● Given task
Copy the following data out line for line, with no changes.

-- START --

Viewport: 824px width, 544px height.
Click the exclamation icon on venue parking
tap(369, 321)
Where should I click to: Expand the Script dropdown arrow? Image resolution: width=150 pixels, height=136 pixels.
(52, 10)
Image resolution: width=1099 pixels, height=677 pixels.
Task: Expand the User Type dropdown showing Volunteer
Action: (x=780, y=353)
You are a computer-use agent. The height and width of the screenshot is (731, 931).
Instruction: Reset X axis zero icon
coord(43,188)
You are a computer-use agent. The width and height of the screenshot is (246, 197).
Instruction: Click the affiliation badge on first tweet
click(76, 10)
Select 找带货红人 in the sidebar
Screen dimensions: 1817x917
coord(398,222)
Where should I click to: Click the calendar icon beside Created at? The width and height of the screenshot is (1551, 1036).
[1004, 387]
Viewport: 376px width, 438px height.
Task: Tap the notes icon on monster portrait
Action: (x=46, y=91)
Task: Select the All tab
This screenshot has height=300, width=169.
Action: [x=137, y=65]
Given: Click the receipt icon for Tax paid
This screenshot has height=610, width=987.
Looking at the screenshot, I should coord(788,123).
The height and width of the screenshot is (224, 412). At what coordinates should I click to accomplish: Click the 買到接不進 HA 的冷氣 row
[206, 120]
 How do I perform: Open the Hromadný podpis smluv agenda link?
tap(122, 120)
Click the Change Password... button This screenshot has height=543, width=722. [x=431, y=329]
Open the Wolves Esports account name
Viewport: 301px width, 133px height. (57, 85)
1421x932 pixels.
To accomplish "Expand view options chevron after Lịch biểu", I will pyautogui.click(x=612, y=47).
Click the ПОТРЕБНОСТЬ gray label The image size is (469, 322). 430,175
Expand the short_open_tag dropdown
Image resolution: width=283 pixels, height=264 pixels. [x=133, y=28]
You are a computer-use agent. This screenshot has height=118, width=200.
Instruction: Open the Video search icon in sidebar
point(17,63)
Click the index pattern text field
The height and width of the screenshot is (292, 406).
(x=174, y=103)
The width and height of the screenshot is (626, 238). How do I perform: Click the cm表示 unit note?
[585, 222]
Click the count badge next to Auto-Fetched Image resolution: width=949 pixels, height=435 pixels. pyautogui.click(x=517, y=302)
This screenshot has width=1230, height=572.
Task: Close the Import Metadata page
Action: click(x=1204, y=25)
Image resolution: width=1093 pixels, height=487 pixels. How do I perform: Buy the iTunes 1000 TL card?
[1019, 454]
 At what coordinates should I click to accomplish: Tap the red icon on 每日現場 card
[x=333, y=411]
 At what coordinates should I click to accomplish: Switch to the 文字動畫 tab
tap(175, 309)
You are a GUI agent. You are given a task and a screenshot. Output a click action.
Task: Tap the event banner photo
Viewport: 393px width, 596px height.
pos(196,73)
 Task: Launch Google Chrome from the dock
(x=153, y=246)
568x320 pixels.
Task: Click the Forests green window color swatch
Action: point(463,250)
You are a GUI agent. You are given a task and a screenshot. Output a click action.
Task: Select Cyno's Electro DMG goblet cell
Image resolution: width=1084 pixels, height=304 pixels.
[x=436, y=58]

-- END --

● Task response
Viewport: 824px width, 544px height.
Click the exclamation icon on venue parking
tap(369, 321)
Where should I click to: Expand the Script dropdown arrow? Image resolution: width=150 pixels, height=136 pixels.
(52, 10)
Image resolution: width=1099 pixels, height=677 pixels.
Task: Expand the User Type dropdown showing Volunteer
Action: (x=780, y=353)
You are a computer-use agent. The height and width of the screenshot is (731, 931).
Instruction: Reset X axis zero icon
coord(43,188)
You are a computer-use agent. The width and height of the screenshot is (246, 197).
Instruction: Click the affiliation badge on first tweet
click(76, 10)
Select 找带货红人 in the sidebar
Screen dimensions: 1817x917
coord(398,222)
Where should I click to: Click the calendar icon beside Created at? The width and height of the screenshot is (1551, 1036).
[1004, 387]
Viewport: 376px width, 438px height.
Task: Tap the notes icon on monster portrait
Action: (x=46, y=91)
Task: Select the All tab
This screenshot has height=300, width=169.
Action: [x=137, y=65]
Given: Click the receipt icon for Tax paid
This screenshot has height=610, width=987.
Looking at the screenshot, I should coord(788,123).
The height and width of the screenshot is (224, 412). At what coordinates should I click to accomplish: Click the 買到接不進 HA 的冷氣 row
[206, 120]
 How do I perform: Open the Hromadný podpis smluv agenda link?
tap(122, 120)
Click the Change Password... button This screenshot has height=543, width=722. [x=431, y=329]
Open the Wolves Esports account name
Viewport: 301px width, 133px height. (57, 85)
1421x932 pixels.
To accomplish "Expand view options chevron after Lịch biểu", I will pyautogui.click(x=612, y=47).
Click the ПОТРЕБНОСТЬ gray label The image size is (469, 322). 430,175
Expand the short_open_tag dropdown
Image resolution: width=283 pixels, height=264 pixels. [x=133, y=28]
You are a computer-use agent. This screenshot has height=118, width=200.
Instruction: Open the Video search icon in sidebar
point(17,63)
Click the index pattern text field
The height and width of the screenshot is (292, 406).
(x=174, y=103)
The width and height of the screenshot is (626, 238). How do I perform: Click the cm表示 unit note?
[585, 222]
Click the count badge next to Auto-Fetched Image resolution: width=949 pixels, height=435 pixels. pyautogui.click(x=517, y=302)
This screenshot has width=1230, height=572.
Task: Close the Import Metadata page
Action: click(x=1204, y=25)
Image resolution: width=1093 pixels, height=487 pixels. How do I perform: Buy the iTunes 1000 TL card?
[1019, 454]
 At what coordinates should I click to accomplish: Tap the red icon on 每日現場 card
[x=333, y=411]
 At what coordinates should I click to accomplish: Switch to the 文字動畫 tab
tap(175, 309)
You are a GUI agent. You are given a task and a screenshot. Output a click action.
Task: Tap the event banner photo
Viewport: 393px width, 596px height.
pos(196,73)
 Task: Launch Google Chrome from the dock
(x=153, y=246)
568x320 pixels.
Task: Click the Forests green window color swatch
Action: point(463,250)
You are a GUI agent. You are given a task and a screenshot. Output a click action.
Task: Select Cyno's Electro DMG goblet cell
Image resolution: width=1084 pixels, height=304 pixels.
[x=436, y=58]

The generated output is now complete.